Frappés de plein fouet par la crise sanitaire liée au Covid-19, les plus précaires, notamment les sans domicile fixe (SDF), les migrants et les mineurs isolés, sont exposés au risque de contamination et subissent les conséquences du confinement. Pouvoirs publics et associations de lutte contre l’exclusion s’organisent pour répondre à l’urgence.

Des centres de « desserrements » pour les plus précaires

Julien Denormandie, ministre chargé de la Ville et du Logement, a ainsi annoncé, mercredi, dans un communiqué, l’ouverture vendredi à Paris d’un premier centre d’isolement sanitaire dédié aux sans-abri atteints du coronavirus. Un second centre dit de « desserrements » devrait également ouvrir dans la capitale dans les prochains jours. Au total, 150 places devraient être mises à disposition des SDF contaminés, dont l’état ne nécessite pas une hospitalisation.

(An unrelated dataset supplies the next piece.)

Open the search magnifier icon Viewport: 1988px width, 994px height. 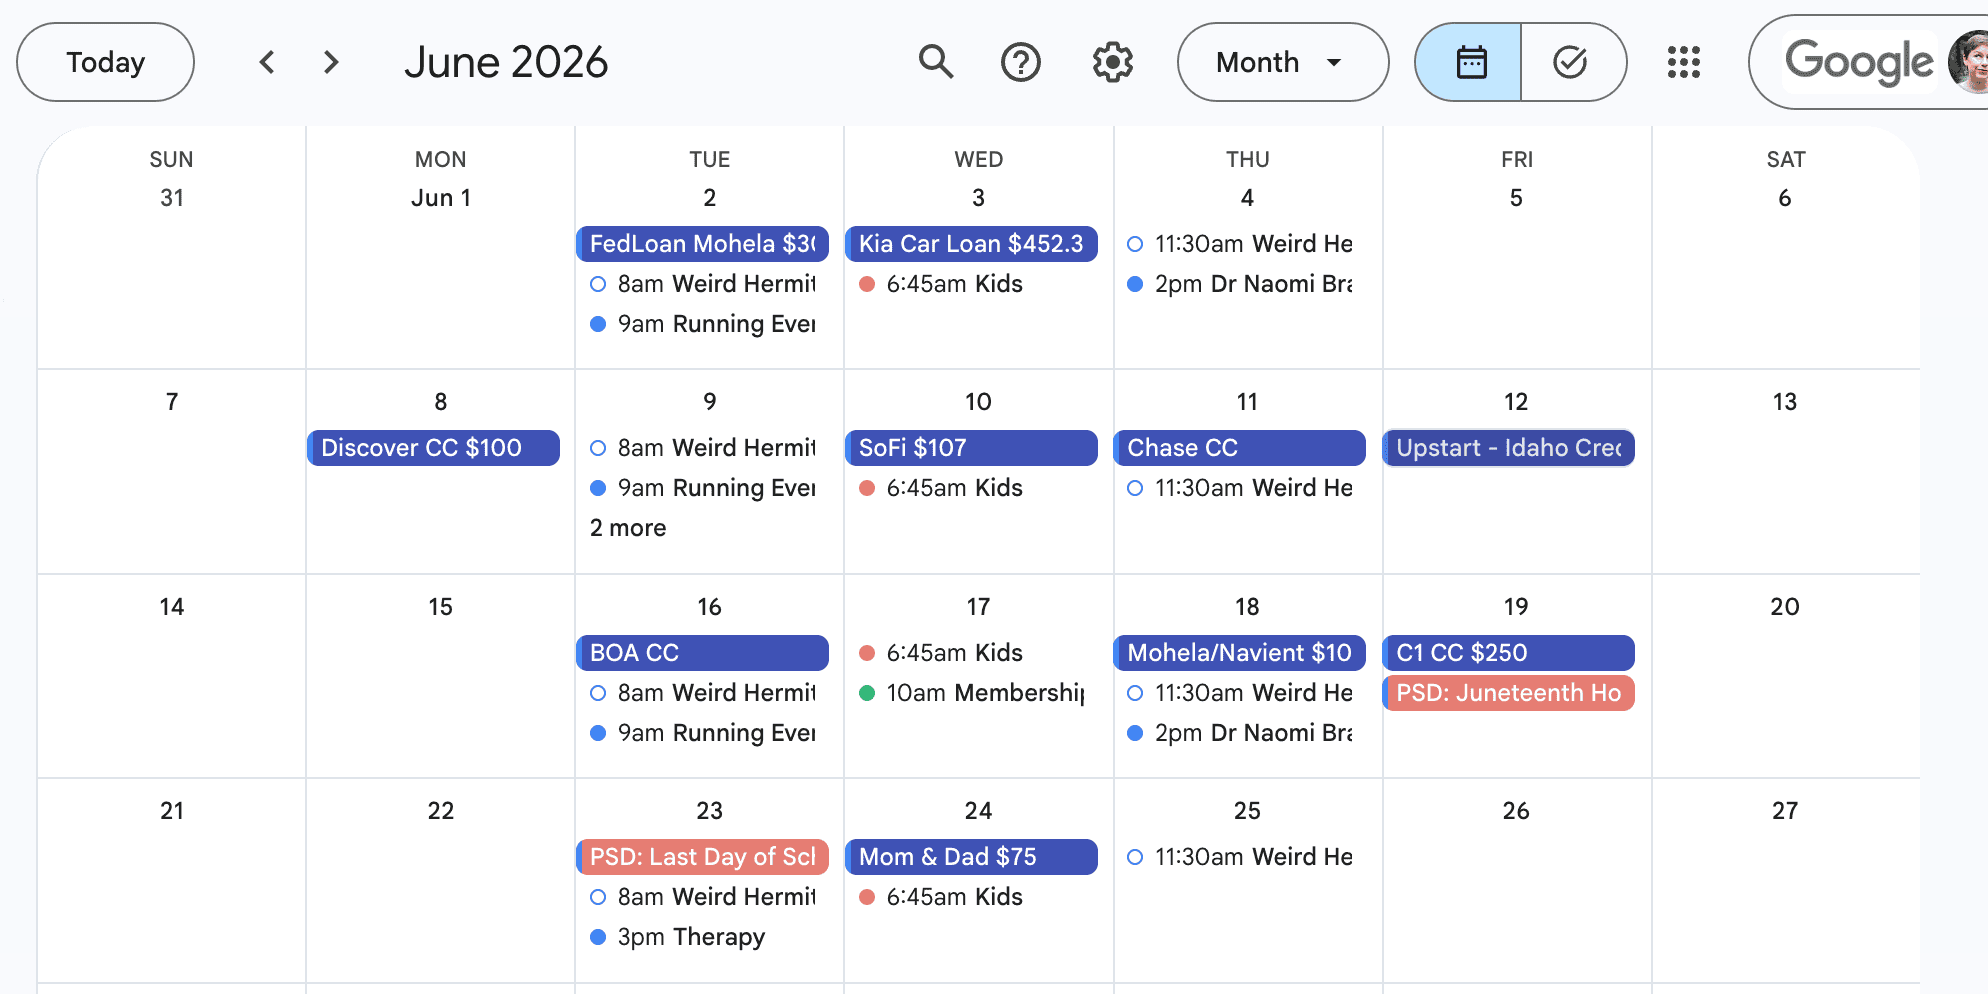935,62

Le dispositif sera déployé progressivement sur l’ensemble du territoire. « Plus de 80 sites ont été pré-identifiés dans toute la France par les préfets pour un total de 2 875 places et font l’objet d’une analyse approfondie, en lien avec la direction générale de la cohésion sociale », indique le ministère. L’accès a ces centres se fera sur avis médical, en lien avec les Agences Régionales de Santé (ARS).

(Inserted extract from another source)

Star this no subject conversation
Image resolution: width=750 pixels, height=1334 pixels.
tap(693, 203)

Le ministère a également annoncé le report de la trêve hivernale, repoussée de deux mois jusqu’au 31 mai. « Concrètement, cela signifie que les 14 000 places exceptionnelles ouvertes cet hiver resteront ouvertes deux mois de plus et qu’il n’y aura pas d’expulsions locatives jusqu’à cette date », précise le communiqué.

Pénurie de bénévoles dans les associations

Du côté des associations, l’inquiétude monte. Certaines sont contraintes de réduire, voire d’arrêter, leurs activités (maraudes, accueils de jour, distributions alimentaires) par manque d’effectifs. Salariés et bénévoles sont également confinés, gardent leurs enfants ou craignent une contamination dans un contexte de pénurie de masques.

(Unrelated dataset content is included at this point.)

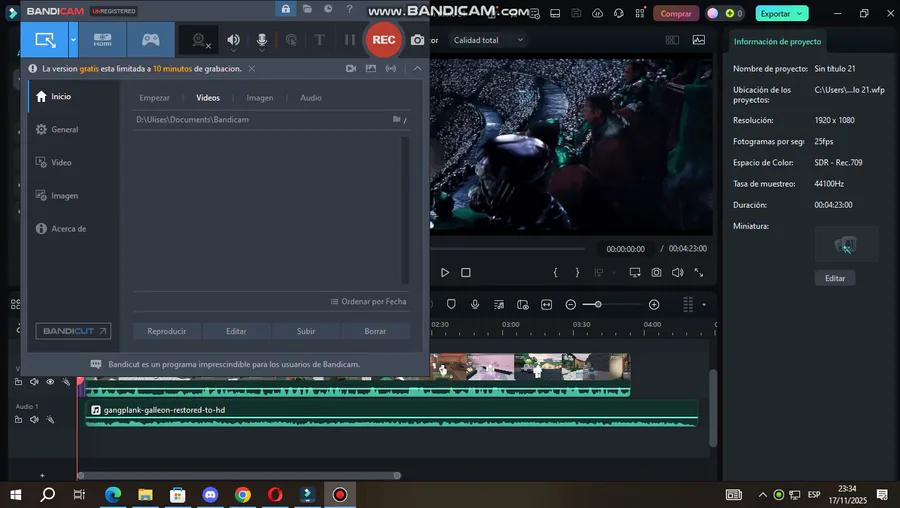Expand the screen recording mode dropdown arrow
The image size is (900, 508).
tap(73, 40)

Hier, plusieurs voix ont lancé un appel commun en faveur de dons et de bonnes volontés. L'association des Restos du cœur, par exemple, recherche des personnes disponibles pour le transport de denrées, la préparation de colis et paniers repas, ou encore la distribution alimentaire. Une plateforme de recensement des volontaires souhaitant remplacer les bénévoles confinés pourrait être rapidement en place par le gouvernement.

Chez Médecins Sans Frontières (MSF), les équipes travaillent à la mise en place d’unités mobiles de consultation et de dépistage, « afin d’aller à la rencontre des plus vulnérables, là où ils se trouvent », indique l’ONG. MSF travaille également, en lien avec les pouvoirs publics et d’autres associations, à l’ouverture de structures d’hébergements dédiés qui pourraient être opérationnelles en début de semaine prochaine.

« Sans un effort de détection et de mise en isolement des cas, la propagation de la maladie parmi [les populations en situation précaire] risque d’être particulièrement rapide. Et ce d’autant plus qu’il est difficile d’atteindre ces personnes qui vivent aux marges des dispositifs accessibles à la population générale », insiste Pierre Mendhiharat, directeur des Opérations de MSF.